# EXERCISE REQUIREMENTS:
Transcribe all the entries word for word, skipping the pictures.
-- DATASET EXTRACT follows --
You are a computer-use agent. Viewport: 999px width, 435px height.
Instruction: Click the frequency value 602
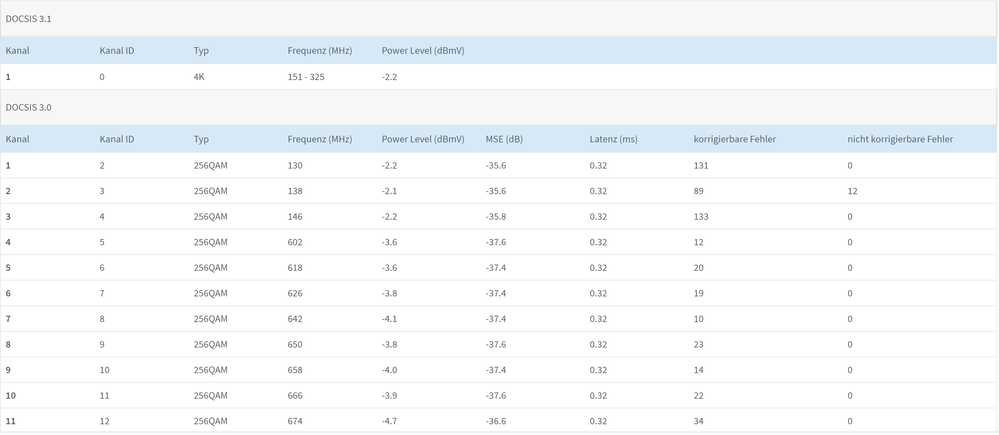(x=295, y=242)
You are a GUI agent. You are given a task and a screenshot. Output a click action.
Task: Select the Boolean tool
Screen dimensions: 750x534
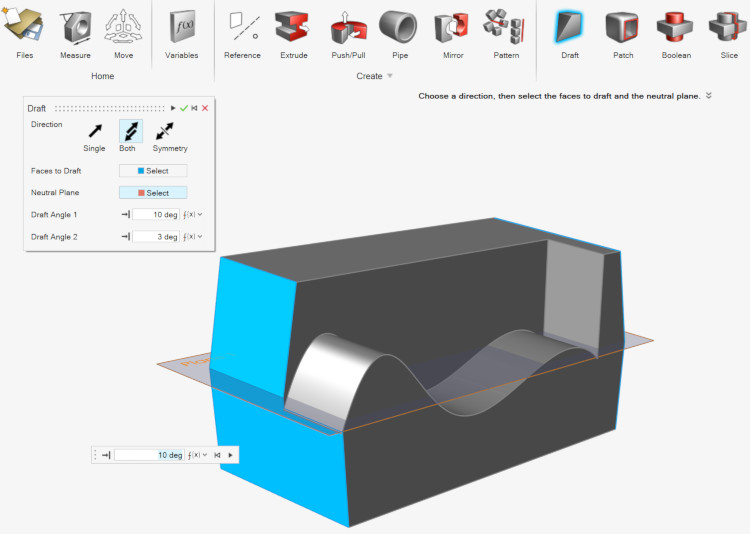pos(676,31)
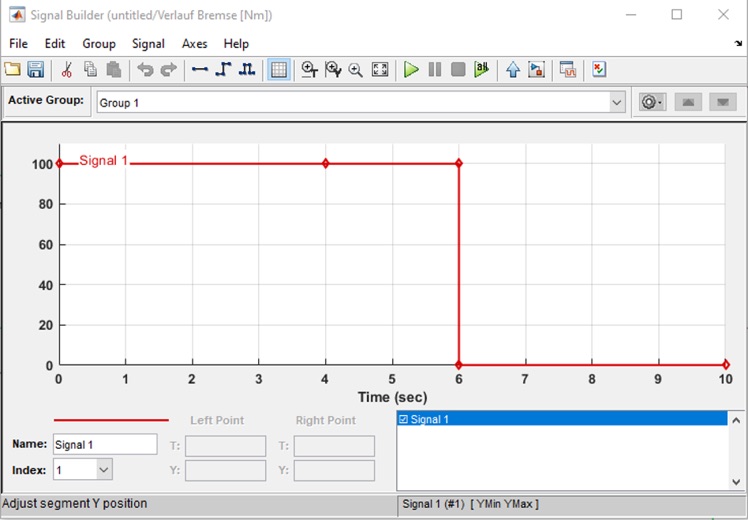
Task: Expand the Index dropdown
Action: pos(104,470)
-- DATASET EXTRACT concluded --
# YOUR SOLUTION:
You are a computer-use agent. Viewport: 999px width, 435px height.
Instruction: Click the frequency value 602
(x=295, y=242)
You are a GUI agent. You are given a task and a screenshot. Output a click action.
Task: Select the Boolean tool
Screen dimensions: 750x534
pos(676,31)
Task: Expand the Index dropdown
Action: pos(104,470)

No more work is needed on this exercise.